Initial successes in automatic bug fixing are based on scenarios such as the following: when a bug is localized, patches are generated repetitively and automatically, through trial and error, until a valid patch is produced. The produced patch could then be later revised by developers. While the reported achievements are certainly worthwhile, they do not address what we believe is a more comprehensive challenge of software engineering: to systematically fix features of a software system based on end-user requirements.
The ambition of the NATURAL project is to develop a methodology for yielding an intelligent agent that is capable of receiving a natural language description of a problem that a user faces with a software feature, and then synthesizing code to address this problem so that it meets the user’s expectations. Such a repair bot would be a trustworthy software contributor that is (i) first, targeting real bugs in production via exploiting bug reports, which remain largely under-explored, (ii) second, aligning with the conversational needs of collaborative work via generating explanations for patch suggestions, (iii) third, shifting the repair paradigm towards the design of self-improving systems via yielding novel algorithms that iteratively integrate feedback from humans.
For the first report period, we have mainly worked to:
1. Understand how we can address the differences in quality that exist among user bug reports. A first result was achieved by devising a technique to take into account the specificities of each bug report for the bug localization step. This result has been published in the Elsevier Journal of Systems and Software.

2. Explore techniques for assessing the correctness of patches by taking into account the new constraint about the incompleteness of test suites. Two major contributions were made in this direction, where we leveraged natural language processing to predict patch correctness based on the bug report content, and also predict patch correctness based on the failing test cases. These results have been published in premier venues of our research domain, namely IEEE/ACM International Conference on Automated Software Engineering (ASE) and ACM Transactions on Software Engineering Methodology (TOSEM)
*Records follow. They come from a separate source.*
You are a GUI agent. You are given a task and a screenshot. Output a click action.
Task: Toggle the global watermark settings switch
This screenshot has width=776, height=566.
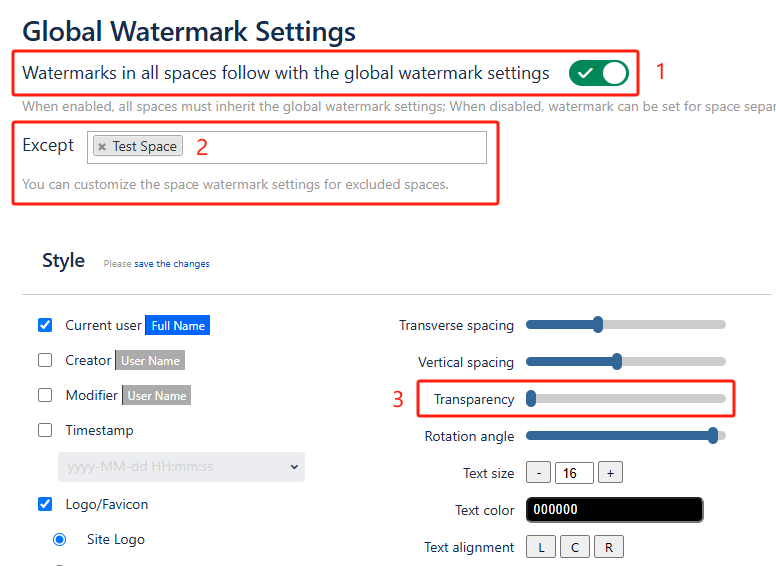(x=598, y=73)
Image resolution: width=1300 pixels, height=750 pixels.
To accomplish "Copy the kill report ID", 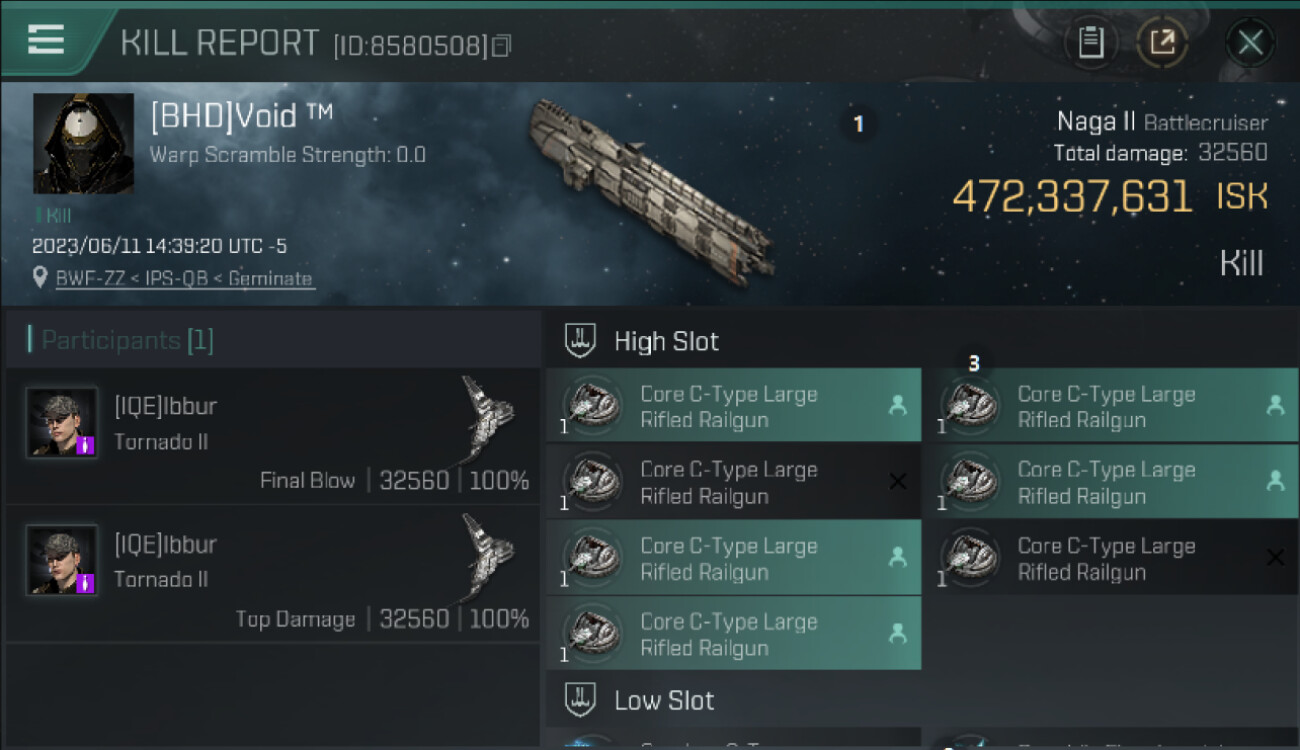I will click(x=501, y=45).
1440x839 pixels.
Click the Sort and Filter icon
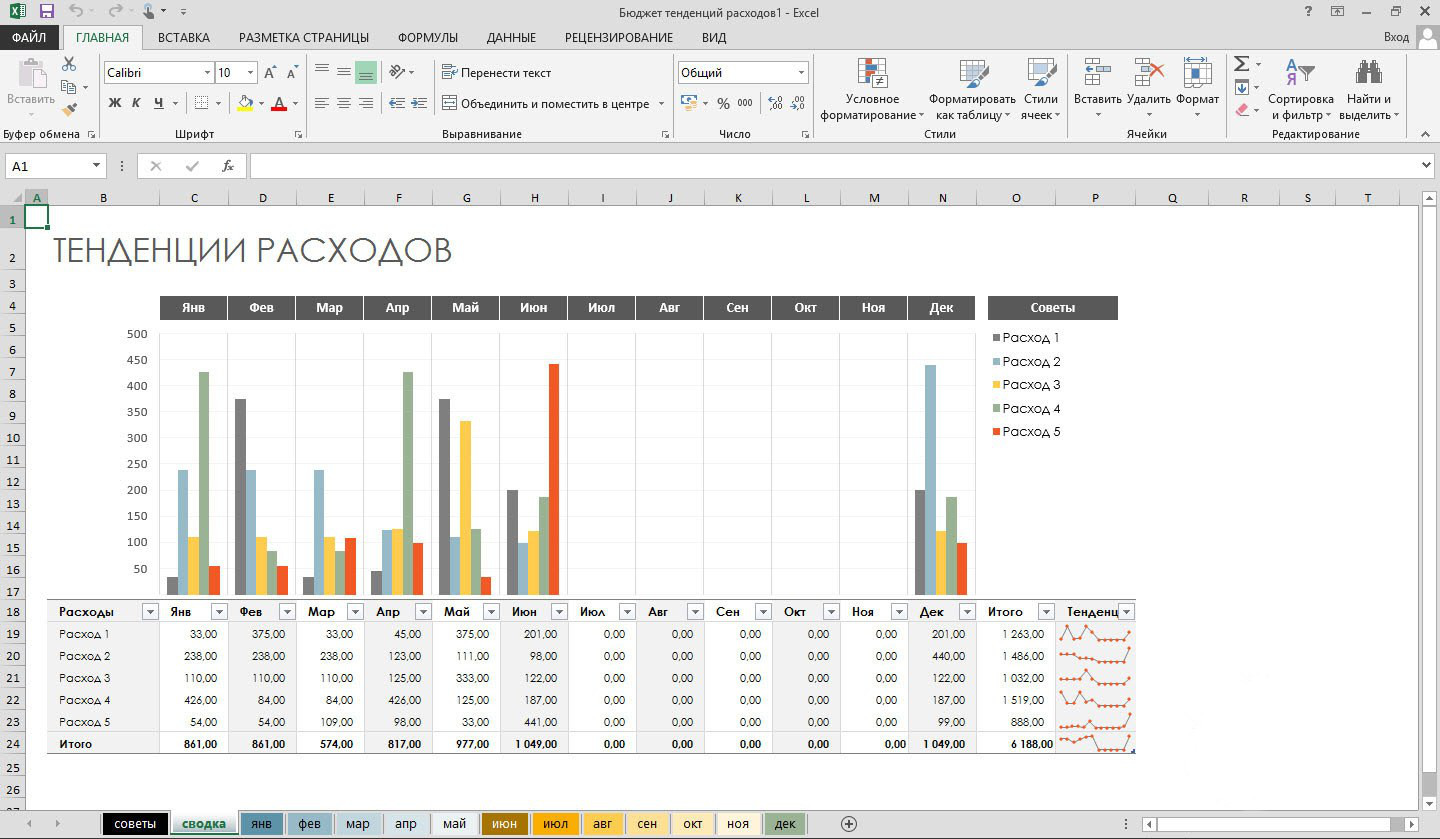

3. Devise code and patch representation learning techniques for the tasks of patch generation. Preliminary results have been obtained and are under review.
The NATURAL project includes 4 work packages, each aiming to make progress beyond the state of the art.

In WP1: The novelty is that we will mine bug reports beyond mere superficial token-matching, while exploring feedback mechanisms to enhance low-quality natural language-based user bug reports.
We have already progressed the state of the art by devising a simple localization approach that learns to select for a given bug report the right operators for processing the bug reports before feeding it the localization pipeline.

In WP2: The novelty is that we will initiate a new direction of test suite augmentation to support bug report-driven Automatic program repair. We will build on code search to bypass the oracle problem in test generation. We have collaborated with other researchers on improving the state of the art in detecting test flakiness first (cf. PEELER @ICSME 2022)

In WP3: The novelty is that we will specialize template-based automatic program repair by guiding template selection based on bug types and we will leverage the accuracy of Big Code models to further guarantee correctness. Our first contributions with BATS (@TOSEM) and Quatrain (@ASE 2022) have already progressed significantly the state of the art in correctness prediction.

In WP4: The novelty is that we will resolutely turn to building a self-learning bot that is a dynamic actor engaged in conversations with practitioners about repair attempts. We have developed representation learning models that enable to generate descriptions of patches that are more reliable than what have been presented in the literature so far. These contributions are currently under review.